- **INSTRUCTIONS**:
(A) In the patent excerpt, how are motor applications such as pumps and fans currently monitored?
(B) From the patent excerpt, return the wording starting at "Furthermore, during state" and ending at "of a method.".

- **PROVIDED PASSAGE**:
The present patent document is a § 371 nationalization of PCT Application Serial Number PCT/EP2022/074341, filed Sep. 1, 2022, designating the United States which is hereby incorporated in its entirety by reference. This patent document also claims the benefit of EP21200255.4 filed on Sep. 30, 2021, which is hereby incorporated in its entirety by reference.

FIELD

Embodiments relate to a method for monitoring the operation of a machine, for example of a motor or electrically driven motor.

BACKGROUND

Faults and anomalies may occur during the operation of machines, for example of drive systems. These problems may be caused by mechanics, but may also be down to electrical reasons and impact both the motor and the application. If these faults and changes are not recognized early, this leads to increased downtimes and additional and increased maintenance outlay. The monitoring of motor applications is therefore of critical importance for efficient, inexpensive and flexible production. However, this entails technical challenges:

Many machines, for example motor applications (such as pumps and fans) are inverter-driven and thereby have different operating points. During the state monitoring of such applications, the different operating points are typically not considered explicitly or operating point-dependent monitoring does not take place. This leads to faults only being detected too late or not being detected at all. It is likewise not possible to isolate the fault. In addition, the vibration may vary greatly depending on the operating point. Monitoring the general vibration level across all operating points possibly does not make it possible to recognize the different changes within one operating point and thus to detect the onset of damage.

Furthermore, during state monitoring, the constraints of the system are not considered, for example the application, interfering influences from the environment, the installation, etc. These may influence the robustness and reliability of the state monitoring.

Motor applications (pumps, fans) are monitored by manually configuring limits that are based on standards. Drawing a distinction according to operating points does not exist at present. In this case, the constraints are not considered either.

CN 111 985 546 A discloses a method.

Documents CN 111 275 198 A, WO 2021/175493 A1, US 2020/285997 A1, US 2021/133559 A1, US 2016/342903 A1 and DE 10 2019/110721 A1 disclose various aspects of a method.

BRIEF SUMMARY AND DESCRIPTION

The scope of the embodiments is defined solely by the appended claims and is not affected to any degree by the statements within this summary. The present embodiments may obviate one or more of the drawbacks or limitations in the related art.

Embodiments improve the monitoring of such machines, for example of motors, and thus of preventing machine damage as a result of unfavorable operating conditions.

Embodiments provide a method for monitoring the operation of a machine, in particular of a motor or electrically driven motor including a training phase and an application phase. The training phase includes providing training data comprising state variables of multiple operating points of the machine, recognizing and combining operating points of the training data by way of clustering to form operating-point clusters, training a classifier that assigns operating points to the recognized operating-point clusters, and training at least one anomaly recognition model to carry out operating anomaly recognition. The application phase includes recording operating data comprising state variables of operating points of the machine in an operating state, assigning the operating data to the operating-point clusters by way of the classifier, and recognizing operating anomalies by way of the at least one anomaly recognition model.

- **PROVIDED RECORDS**:
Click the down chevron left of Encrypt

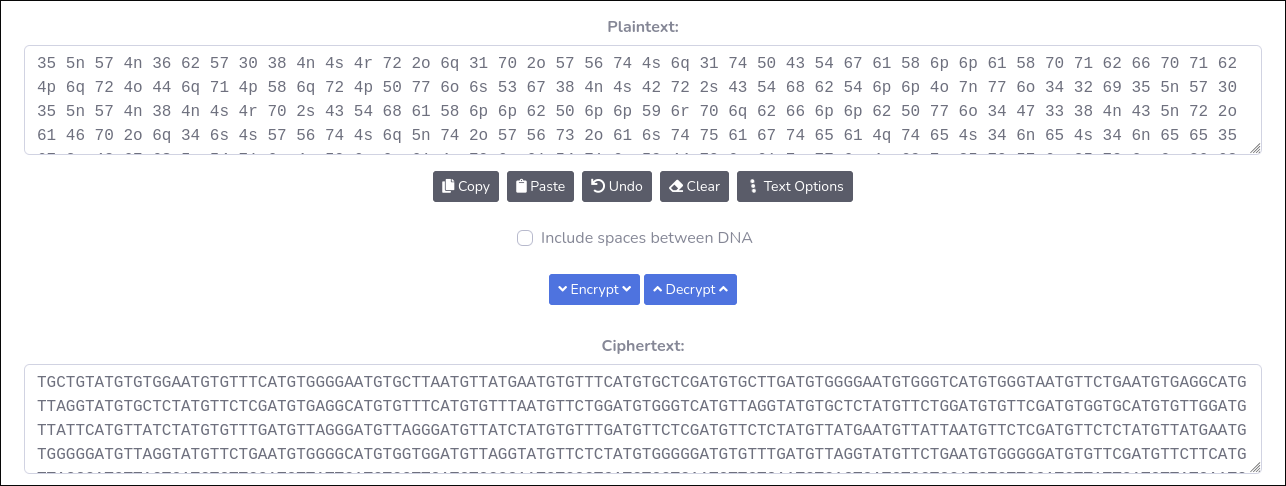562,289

==

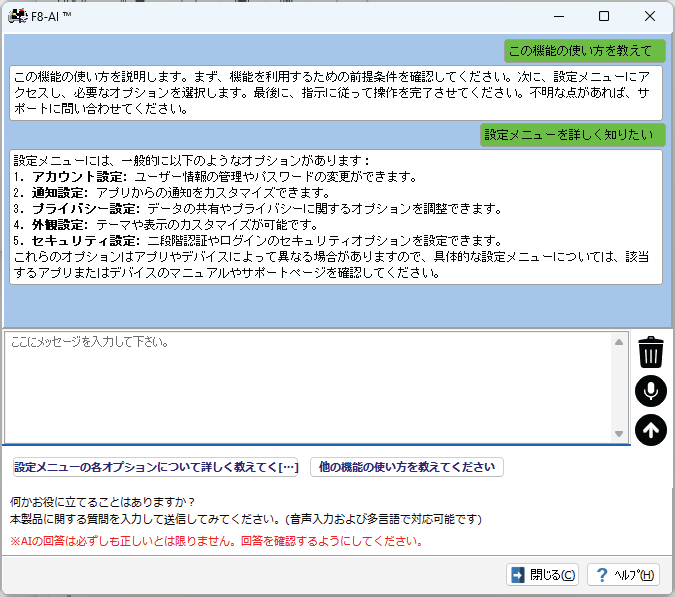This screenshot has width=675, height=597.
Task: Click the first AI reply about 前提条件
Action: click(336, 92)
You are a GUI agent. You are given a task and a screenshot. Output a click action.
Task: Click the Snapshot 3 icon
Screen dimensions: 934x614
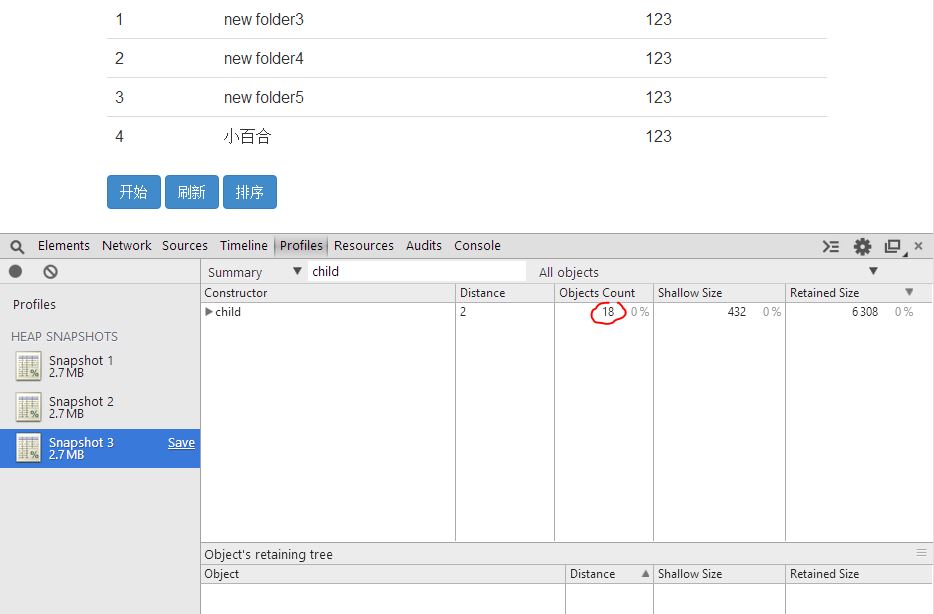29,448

* * *

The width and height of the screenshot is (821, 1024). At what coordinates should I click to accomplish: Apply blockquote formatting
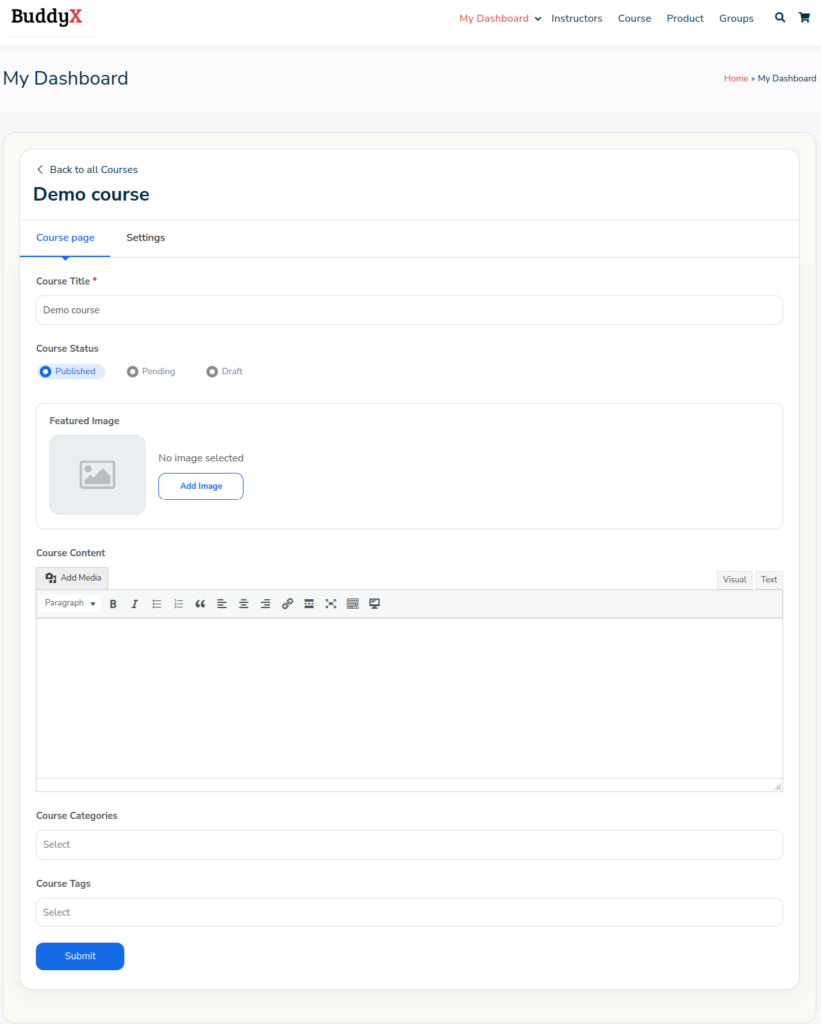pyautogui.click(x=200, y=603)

- **FULL SOLUTIONS**:
(A) By manually configuring limits that are based on standards.

(B)
Furthermore, during state monitoring, the constraints of the system are not considered, for example the application, interfering influences from the environment, the installation, etc. These may influence the robustness and reliability of the state monitoring.

Motor applications (pumps, fans) are monitored by manually configuring limits that are based on standards. Drawing a distinction according to operating points does not exist at present. In this case, the constraints are not considered either.

CN 111 985 546 A discloses a method.

Documents CN 111 275 198 A, WO 2021/175493 A1, US 2020/285997 A1, US 2021/133559 A1, US 2016/342903 A1 and DE 10 2019/110721 A1 disclose various aspects of a method.